Selbstverständlich ist mir dieser Herr auch heute noch ein Begriff. Es war eine absonderliche und sehr unangenehme Situation gewesen, in die ich damals geraten war. Ein Dealer mit seinem Gehilfen hatte mich in einen Heizungsraum gesperrt. Herr Leer, den Sibylle gerade erwähnt hatte, war wesentlich an der Sache beteiligt gewesen.
Praktisch zeitgleich mit Sibylles Frage vibrierte mein Handy. Ich sah, dass meine Tochter anrief, machte ein Zeichen zu Sibylle und nahm den Anruf entgegen.
Offensichtlich zeigte mein Blick derart Entsetzen, dass Sibylle beim Eingang stehen blieb und mich gebannt anstarrte. Dies mit Sicherheit nicht wegen der zuvor gestellten Frage, sondern wegen meiner Verfassung, verursacht durch den Anruf von Lara.
«Ronny, was ist los?», wollte Sibylle wissen, nachdem ich «Wir kommen sofort, Lara!» ins Handy gebrüllt und den Anruf beendet hatte.
«Los raus, zu deinem Auto, sofort!», befahl ich Sibylle in ähnlicher Tonart, wie ich kurz zuvor ins Handy geschrien hatte.
Ich eilte Hals über Kopf hinaus, dann hörte ich hinter mir: «Die Schuhe! Du hast noch deine Pantoffeln an.»
Ich wendete, schleuderte diese im Eingangsbereich von den Füssen und schlüpfte umgehend in die erstbesten Schuhe – ausgelatschte Sneakers. Schon war ich wieder draussen.
Sibylle, welche noch immer in ihrem Mantel im Gang stand, riss meine Winterjacke vom Bügel, die ich in der Aufregung vergessen hatte, und warf sie mir zu. Es war Dezember und ausnahmsweise so richtig kalt.
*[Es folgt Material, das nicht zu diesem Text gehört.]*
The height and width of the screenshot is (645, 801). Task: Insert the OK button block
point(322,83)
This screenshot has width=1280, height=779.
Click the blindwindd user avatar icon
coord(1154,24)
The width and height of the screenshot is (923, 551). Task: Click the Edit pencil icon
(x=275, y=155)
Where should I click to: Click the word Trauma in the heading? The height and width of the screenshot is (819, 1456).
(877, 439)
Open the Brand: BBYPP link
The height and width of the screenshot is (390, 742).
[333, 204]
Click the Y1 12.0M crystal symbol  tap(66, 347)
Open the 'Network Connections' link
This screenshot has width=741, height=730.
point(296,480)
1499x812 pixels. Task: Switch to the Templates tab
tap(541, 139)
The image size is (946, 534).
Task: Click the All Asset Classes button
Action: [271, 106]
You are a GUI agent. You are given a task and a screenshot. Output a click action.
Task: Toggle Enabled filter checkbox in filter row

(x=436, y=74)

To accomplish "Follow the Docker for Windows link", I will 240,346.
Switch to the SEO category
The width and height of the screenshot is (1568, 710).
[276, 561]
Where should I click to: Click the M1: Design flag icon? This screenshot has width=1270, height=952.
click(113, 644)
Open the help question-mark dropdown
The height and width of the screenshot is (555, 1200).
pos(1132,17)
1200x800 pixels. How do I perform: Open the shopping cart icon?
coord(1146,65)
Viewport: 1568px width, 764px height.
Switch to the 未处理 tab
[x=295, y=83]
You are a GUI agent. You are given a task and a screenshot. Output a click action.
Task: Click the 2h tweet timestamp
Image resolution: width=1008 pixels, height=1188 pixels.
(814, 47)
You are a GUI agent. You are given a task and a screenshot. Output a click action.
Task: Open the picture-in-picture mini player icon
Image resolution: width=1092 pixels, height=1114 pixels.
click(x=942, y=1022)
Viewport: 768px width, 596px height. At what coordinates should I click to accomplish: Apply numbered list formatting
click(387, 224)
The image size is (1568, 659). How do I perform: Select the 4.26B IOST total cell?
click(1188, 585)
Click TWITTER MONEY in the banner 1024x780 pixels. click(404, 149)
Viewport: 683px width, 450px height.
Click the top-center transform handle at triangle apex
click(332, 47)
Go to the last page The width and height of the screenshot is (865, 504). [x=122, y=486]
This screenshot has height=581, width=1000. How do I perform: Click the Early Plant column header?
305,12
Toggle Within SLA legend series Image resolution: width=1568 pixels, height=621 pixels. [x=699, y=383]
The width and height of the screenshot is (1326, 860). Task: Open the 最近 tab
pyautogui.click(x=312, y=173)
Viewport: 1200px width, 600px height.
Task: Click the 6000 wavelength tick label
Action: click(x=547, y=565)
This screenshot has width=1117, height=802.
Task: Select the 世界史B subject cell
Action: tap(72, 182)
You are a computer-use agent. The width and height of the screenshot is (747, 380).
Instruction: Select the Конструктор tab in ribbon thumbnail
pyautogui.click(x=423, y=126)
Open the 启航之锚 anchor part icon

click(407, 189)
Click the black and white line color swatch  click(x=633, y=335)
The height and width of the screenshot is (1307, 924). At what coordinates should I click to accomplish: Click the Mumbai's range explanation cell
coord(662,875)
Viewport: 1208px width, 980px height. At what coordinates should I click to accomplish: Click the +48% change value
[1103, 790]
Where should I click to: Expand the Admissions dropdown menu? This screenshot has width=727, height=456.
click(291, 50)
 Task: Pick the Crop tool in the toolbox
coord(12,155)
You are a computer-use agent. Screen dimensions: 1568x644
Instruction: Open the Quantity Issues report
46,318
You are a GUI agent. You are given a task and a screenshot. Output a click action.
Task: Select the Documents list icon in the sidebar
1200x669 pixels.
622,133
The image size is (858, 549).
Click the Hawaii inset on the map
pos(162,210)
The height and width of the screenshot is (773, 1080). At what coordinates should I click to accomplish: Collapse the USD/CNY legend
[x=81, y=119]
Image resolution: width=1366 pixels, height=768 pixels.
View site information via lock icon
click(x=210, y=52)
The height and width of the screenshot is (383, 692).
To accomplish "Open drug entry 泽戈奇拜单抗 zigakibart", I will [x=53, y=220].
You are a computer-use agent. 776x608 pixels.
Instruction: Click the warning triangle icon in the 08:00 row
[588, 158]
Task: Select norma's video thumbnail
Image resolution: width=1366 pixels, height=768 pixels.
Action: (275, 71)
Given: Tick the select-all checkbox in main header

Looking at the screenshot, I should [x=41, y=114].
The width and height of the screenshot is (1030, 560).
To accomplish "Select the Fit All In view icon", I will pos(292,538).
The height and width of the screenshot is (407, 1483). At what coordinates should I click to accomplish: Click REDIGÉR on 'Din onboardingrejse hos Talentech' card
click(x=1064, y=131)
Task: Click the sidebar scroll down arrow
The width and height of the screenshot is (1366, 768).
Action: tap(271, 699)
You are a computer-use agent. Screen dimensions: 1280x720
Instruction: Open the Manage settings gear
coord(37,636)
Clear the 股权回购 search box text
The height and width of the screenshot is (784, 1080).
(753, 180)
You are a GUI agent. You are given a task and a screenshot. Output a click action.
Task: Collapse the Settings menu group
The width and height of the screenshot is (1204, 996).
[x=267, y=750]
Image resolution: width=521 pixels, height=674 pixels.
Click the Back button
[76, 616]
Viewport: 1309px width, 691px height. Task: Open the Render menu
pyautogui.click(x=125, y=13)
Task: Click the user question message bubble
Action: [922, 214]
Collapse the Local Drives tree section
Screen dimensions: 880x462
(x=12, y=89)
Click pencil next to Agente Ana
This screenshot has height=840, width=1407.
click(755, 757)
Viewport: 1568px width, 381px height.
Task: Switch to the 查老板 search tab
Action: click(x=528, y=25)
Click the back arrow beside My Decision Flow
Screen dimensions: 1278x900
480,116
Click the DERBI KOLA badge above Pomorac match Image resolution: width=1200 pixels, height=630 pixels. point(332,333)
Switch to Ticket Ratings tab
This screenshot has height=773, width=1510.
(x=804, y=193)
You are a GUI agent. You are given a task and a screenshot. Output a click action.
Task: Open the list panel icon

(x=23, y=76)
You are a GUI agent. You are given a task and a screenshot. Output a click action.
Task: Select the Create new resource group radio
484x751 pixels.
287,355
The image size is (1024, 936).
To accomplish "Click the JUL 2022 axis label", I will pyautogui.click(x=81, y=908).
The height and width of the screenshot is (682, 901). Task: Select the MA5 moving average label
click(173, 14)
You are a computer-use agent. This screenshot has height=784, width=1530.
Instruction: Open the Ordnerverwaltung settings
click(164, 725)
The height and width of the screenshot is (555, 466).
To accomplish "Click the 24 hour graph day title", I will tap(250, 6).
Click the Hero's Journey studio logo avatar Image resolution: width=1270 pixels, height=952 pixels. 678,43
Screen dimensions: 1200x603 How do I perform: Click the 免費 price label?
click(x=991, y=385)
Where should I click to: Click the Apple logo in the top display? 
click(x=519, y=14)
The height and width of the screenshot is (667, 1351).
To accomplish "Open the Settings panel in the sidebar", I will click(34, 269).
Aufrecht und völlig unter Strom hockte ich im Beifahrersitz von Sibylles Hyundai. Im Nachhinein gehe ich davon aus, dass mich Sibylle noch nie in einem solchen Zustand gesehen hatte. Sie reagierte zum Glück richtig und blieb ruhig.
«Was ist mit Lara?»
Mein Entsetzen wechselte zu Angst. Eine Heidenangst um meine Tochter. Der Anruf hatte höchstens zehn Sekunden gedauert. Lara hatte all die schwierigen Situationen in ihrem Leben stets im Griff gehabt. Nichts konnte sie bisher aus dem Gleichgewicht bringen, zu jedem Zeitpunkt hatte sie klaren Kopf behalten und war die Ausgeglichenheit selbst. Aber was ich vorhin gezwungen war zu hören, passte ganz und gar nicht zu ihrem Naturell – etwas ganz Schlimmes musste sie in Schrecken versetzt haben, etwas, das ihr ganzes Ich ins Wanken brachte und sie in einen Abgrund zu reissen drohte.
«Hallo, Ronny!», holte mich Sibylle aus meinen ungemütlichen Gedanken. «Was ist los mit Lara und wohin sollen wir fahren?»
In dem Moment durchfuhr mich ein Schauer, ich brachte keine Silbe heraus, sondern starrte mit offenem Mund und aufgerissenen Augen zu Sibylle, welche ihr Auto starten wollte.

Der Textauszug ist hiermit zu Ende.